::: Extracted records

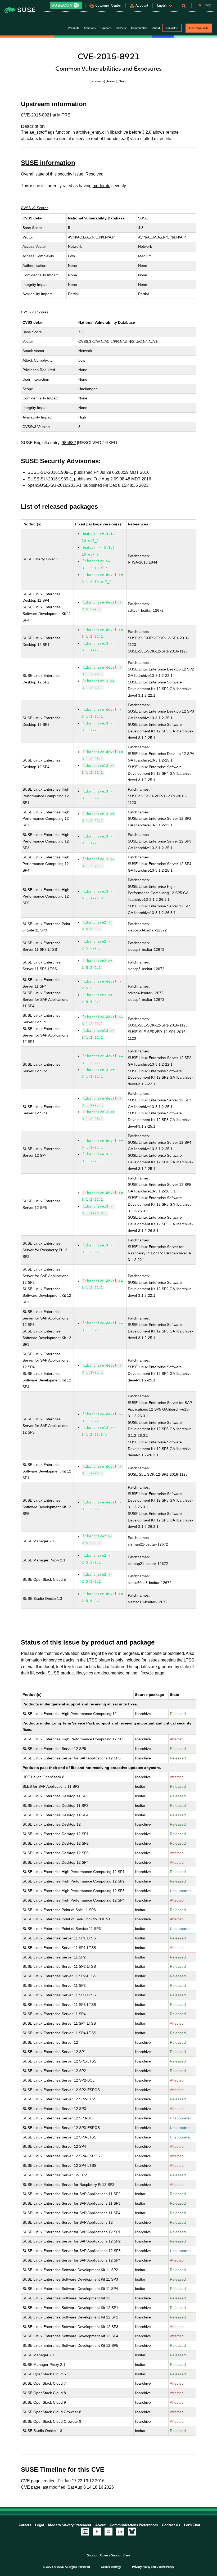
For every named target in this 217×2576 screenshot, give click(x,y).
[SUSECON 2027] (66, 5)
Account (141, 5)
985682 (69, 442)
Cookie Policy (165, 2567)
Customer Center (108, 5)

::::::

*Requirement*:
Give the entries above again, exactly as written and free of images.

*Completed exercise*:
For every named target in this 217×2576 screenshot, give click(x,y).
[SUSECON 2027] (66, 5)
Account (141, 5)
985682 (69, 442)
Cookie Policy (165, 2567)
Customer Center (108, 5)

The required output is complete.